◆ **DOCUMENT PASSAGE**
--- Begin ---

I Have Located a Town ...
/Depicted in an anonymous plan of timber and land quality, having been misled by a stupid error on the map!
One of my favorite objects in the Mapping Maine exhibition is an untitled, undated plan of an unidentified town, presumably in Maine:
It is tatty and worn, but it is wonderful because it shows the assessment of timber and land quality by the early proprietors. Here’s the legend, followed by a detail of the central portion. (Go look at the plan on the OML website to see more; click on any of these images).
But where is it? Is it even in Maine???
When OML acquired this plan in 2019, it was part of a batch of materials with ties to the map maker and frontier entrepreneur, Moses Greenleaf, so we presumed that it showed a part of Maine, like all the other materials. I initially focused on the names of the three lakes: “Sunday Pond,” the largest in the middle of the town (see above detail); Marshall’s Pond, just downstream of Sunday Pond; and, down in the lower-left corner, “Pleasant Pond.” None of these names has persisted into the present, it would seem, so that was a bust. With plenty of other things to be done, I put the question aside and decided to treat the plan as a generic example.

--- End ---

◆ **EXERCISE DESCRIPTION**
Check the statements below against the town plan post and mark each yes or no, quoting the words from the post that decide it. (a) OML acquired the plan in 2019. (b) The plan carries a date. (c) Sunday Pond is in the lower-left corner of the plan.

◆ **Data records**
--- Begin ---

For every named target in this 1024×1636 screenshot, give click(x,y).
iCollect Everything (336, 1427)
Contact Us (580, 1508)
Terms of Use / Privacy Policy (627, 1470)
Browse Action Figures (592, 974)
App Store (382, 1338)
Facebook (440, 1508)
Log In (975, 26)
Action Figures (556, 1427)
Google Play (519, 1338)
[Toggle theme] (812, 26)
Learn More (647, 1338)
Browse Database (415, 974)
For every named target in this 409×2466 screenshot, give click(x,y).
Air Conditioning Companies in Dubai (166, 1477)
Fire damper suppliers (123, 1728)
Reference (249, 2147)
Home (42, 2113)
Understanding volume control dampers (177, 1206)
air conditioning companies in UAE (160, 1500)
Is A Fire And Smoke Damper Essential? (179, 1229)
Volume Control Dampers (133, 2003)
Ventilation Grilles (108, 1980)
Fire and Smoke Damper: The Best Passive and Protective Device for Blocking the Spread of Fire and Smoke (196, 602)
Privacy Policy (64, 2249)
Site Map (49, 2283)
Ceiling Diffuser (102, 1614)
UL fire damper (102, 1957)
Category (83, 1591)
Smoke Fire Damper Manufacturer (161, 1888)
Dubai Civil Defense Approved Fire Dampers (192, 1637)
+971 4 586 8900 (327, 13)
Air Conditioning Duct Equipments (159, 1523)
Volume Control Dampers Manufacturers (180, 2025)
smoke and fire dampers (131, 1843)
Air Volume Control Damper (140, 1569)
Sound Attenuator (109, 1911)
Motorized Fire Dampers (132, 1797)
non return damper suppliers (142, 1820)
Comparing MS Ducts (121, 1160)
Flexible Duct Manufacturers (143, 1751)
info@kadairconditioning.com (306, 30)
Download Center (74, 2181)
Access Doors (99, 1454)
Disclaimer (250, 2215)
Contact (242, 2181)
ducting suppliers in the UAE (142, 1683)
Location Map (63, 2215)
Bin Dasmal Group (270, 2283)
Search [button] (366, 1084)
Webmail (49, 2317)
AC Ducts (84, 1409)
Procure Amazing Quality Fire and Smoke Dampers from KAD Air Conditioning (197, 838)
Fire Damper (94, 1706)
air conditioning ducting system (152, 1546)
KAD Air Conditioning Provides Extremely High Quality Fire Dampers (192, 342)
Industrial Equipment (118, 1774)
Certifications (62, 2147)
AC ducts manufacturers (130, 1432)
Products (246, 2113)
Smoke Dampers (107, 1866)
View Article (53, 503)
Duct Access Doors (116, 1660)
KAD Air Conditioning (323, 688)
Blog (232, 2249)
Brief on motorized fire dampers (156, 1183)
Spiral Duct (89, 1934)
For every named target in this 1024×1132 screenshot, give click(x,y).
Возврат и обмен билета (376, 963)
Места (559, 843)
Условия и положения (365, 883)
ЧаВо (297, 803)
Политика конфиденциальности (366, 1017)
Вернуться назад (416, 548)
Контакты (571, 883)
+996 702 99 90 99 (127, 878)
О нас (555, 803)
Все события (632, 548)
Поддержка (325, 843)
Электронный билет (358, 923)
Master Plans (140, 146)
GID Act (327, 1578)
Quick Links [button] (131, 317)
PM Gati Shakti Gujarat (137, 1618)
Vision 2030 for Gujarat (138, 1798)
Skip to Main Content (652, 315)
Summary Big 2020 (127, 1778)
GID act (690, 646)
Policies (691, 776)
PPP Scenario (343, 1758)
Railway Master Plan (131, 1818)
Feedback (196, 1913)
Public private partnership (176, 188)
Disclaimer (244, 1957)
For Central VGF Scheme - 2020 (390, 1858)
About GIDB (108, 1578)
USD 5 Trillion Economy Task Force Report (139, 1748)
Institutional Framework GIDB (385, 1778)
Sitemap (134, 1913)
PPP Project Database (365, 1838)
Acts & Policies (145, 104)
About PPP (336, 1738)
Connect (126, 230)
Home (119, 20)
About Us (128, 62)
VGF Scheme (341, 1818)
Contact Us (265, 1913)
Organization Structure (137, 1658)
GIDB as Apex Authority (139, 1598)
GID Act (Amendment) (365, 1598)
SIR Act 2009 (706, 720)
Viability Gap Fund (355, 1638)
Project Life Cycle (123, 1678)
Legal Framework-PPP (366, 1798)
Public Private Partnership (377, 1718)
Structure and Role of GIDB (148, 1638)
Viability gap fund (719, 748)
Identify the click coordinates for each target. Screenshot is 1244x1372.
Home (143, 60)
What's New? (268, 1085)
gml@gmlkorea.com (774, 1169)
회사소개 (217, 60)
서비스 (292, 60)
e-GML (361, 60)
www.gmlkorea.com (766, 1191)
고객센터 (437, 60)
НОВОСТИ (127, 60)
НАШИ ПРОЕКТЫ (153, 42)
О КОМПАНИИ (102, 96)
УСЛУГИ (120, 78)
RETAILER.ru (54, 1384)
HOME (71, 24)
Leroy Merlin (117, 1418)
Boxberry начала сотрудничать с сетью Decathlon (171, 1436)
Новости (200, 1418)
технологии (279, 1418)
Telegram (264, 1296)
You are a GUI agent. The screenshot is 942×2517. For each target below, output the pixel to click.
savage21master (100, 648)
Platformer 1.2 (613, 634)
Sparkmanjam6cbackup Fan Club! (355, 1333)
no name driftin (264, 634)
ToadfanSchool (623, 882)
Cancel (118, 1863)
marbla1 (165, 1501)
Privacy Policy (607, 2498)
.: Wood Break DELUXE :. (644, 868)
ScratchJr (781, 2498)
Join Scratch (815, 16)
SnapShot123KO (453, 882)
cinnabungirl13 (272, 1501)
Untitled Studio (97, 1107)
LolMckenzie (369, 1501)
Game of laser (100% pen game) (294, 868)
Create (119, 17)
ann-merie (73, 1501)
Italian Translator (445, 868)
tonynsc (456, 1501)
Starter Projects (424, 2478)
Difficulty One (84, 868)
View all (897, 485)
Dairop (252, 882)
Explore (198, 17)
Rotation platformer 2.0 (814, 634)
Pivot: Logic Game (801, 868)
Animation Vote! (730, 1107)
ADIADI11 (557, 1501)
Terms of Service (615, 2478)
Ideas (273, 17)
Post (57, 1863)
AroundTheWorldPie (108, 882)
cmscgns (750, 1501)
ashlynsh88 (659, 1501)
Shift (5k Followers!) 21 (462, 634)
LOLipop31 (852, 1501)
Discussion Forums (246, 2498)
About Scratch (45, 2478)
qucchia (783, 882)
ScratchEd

--- End ---

◆ **SOLUTION FOR THIS TASK**
(a) Yes: "When OML acquired this plan in 2019"
(b) No: "an untitled, undated plan of an unidentified town"
(c) No: "“Sunday Pond,” the largest in the middle of the town"